Halloween is just around the corner, so with that in mind, this week we’re investigating some spooky idioms. Specifically, ones that include the word “dead.”
It’s not surprising that “dead” is an especially old word—going all the way back to Old English—since it describes such a universally relevant state. The earliest example of the word “dead” in the Oxford English Dictionary is from "Beowulf," which is about 1,000 years old: “Then was Heregar dead, my elder brother not living.”
But “dead” is also a pretty popular word in the dictionary. In fact, the OED lists 31 distinct meanings for “dead”!
- For example, “dead” can mean “absolute” or “complete,” as in “dead serious,” “dead wrong,” or “dead drunk.”
- It can mean “profound” or “deep.” Think of a sailboat stranded in a windless, waveless “dead calm.” Or the “dead silence” you might experience in a graveyard, late at night.
- Dead can mean “straight,” as in “dead ahead.”
- Dead can also mean “flat” or “tasteless.” We say that soda is “dead” when it’s old and all its fizz has floated away.
- “Dead” can also mean “without commercial or social activity.” We might skip out on a dead party, for example—one that was just not happening. Or avoid a dance club where no one dances—because it’s “always dead.”
In addition to these distinct meanings, the OED lists 160 expressions that include the word “dead.” Wow. We’re going to look at just a few.
A “dead ringer” is a person or thing that looks exactly like another.

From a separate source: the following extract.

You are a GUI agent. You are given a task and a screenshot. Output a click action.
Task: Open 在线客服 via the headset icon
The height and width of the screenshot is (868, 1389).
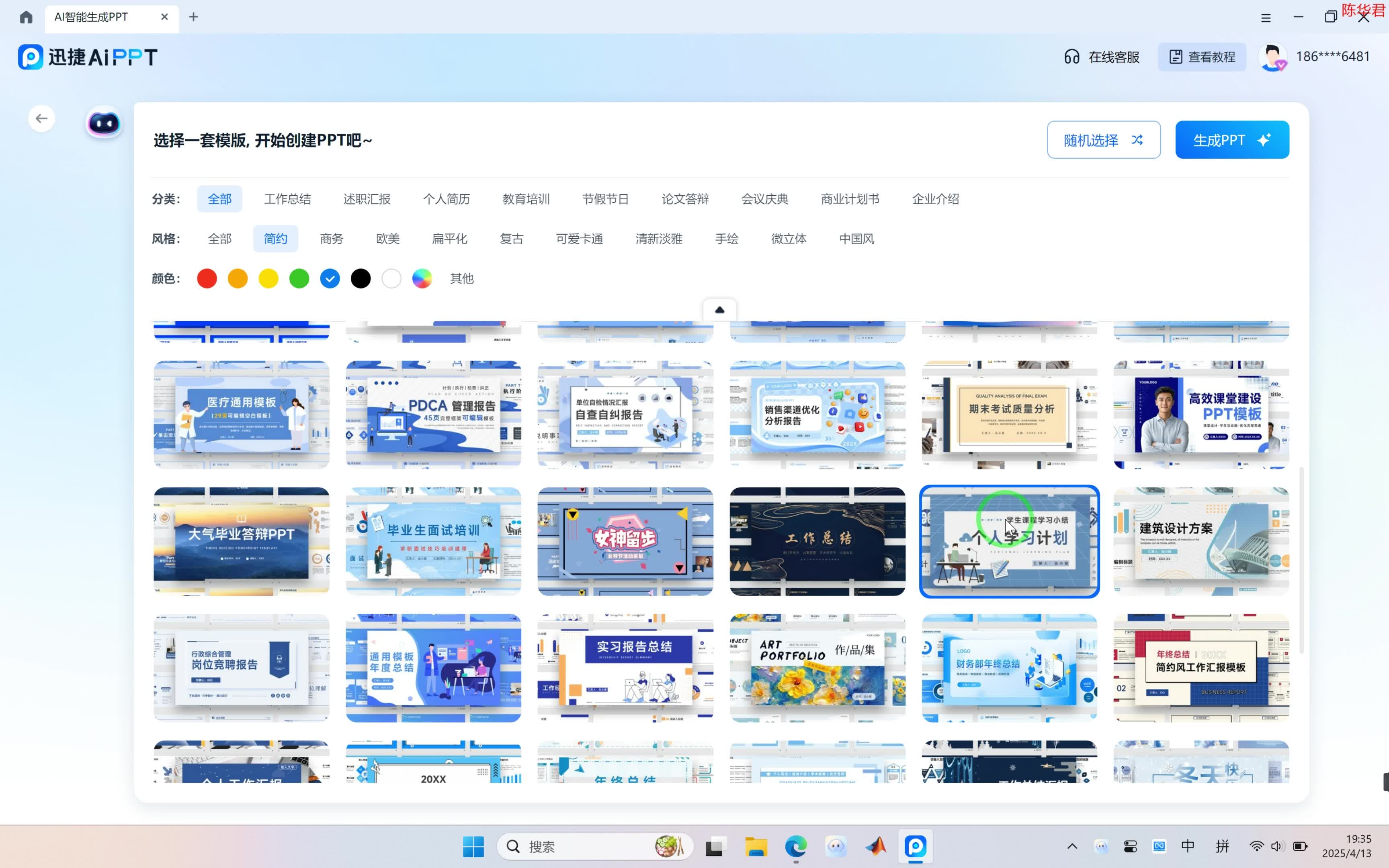(1072, 56)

You might dress as Wonder Woman for Halloween if you’re a dead ringer for Gal Godot or wave to someone who is trick-or-treating because he’s a dead ringer for one of your friends. Whoops.
To understand this expression, pair one of the meanings of “dead”—absolute—with the meaning of “ringer”—a person who closely resembles another. You get someone who looks exactly like another person; a doppelganger, if you will.

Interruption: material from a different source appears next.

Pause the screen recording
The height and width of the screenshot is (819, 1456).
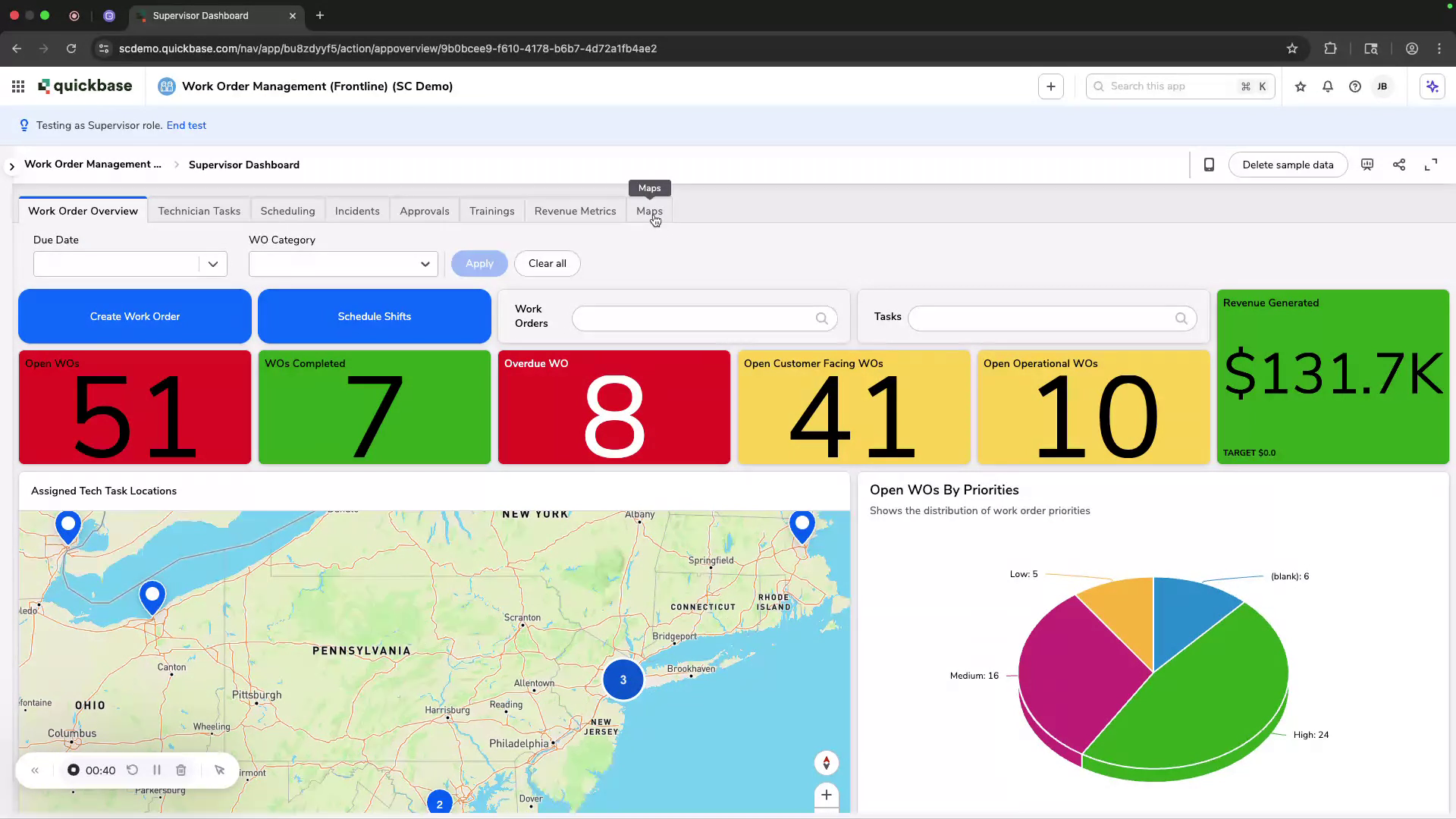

“Ringer” is often used to describe a star athlete pulled into a competition at the last minute to give a team an unfair advantage. The word “ring” has shady connotations of its own, many of which suggest deviousness or thievery.
For example, an 1897 dictionary includes the phrases “ring in,” meaning to sneakily add or substitute cards in a pack; “ring the changes,” meaning to swap bad money for good; and “ring in,” meaning to insinuate yourself into company where you’re not wanted.
These uses are mostly obsolete, but the dictionary lists one definition of “ring” that’s all too current: a gang of thieves, politicians, or mobsters who band together to rob the public.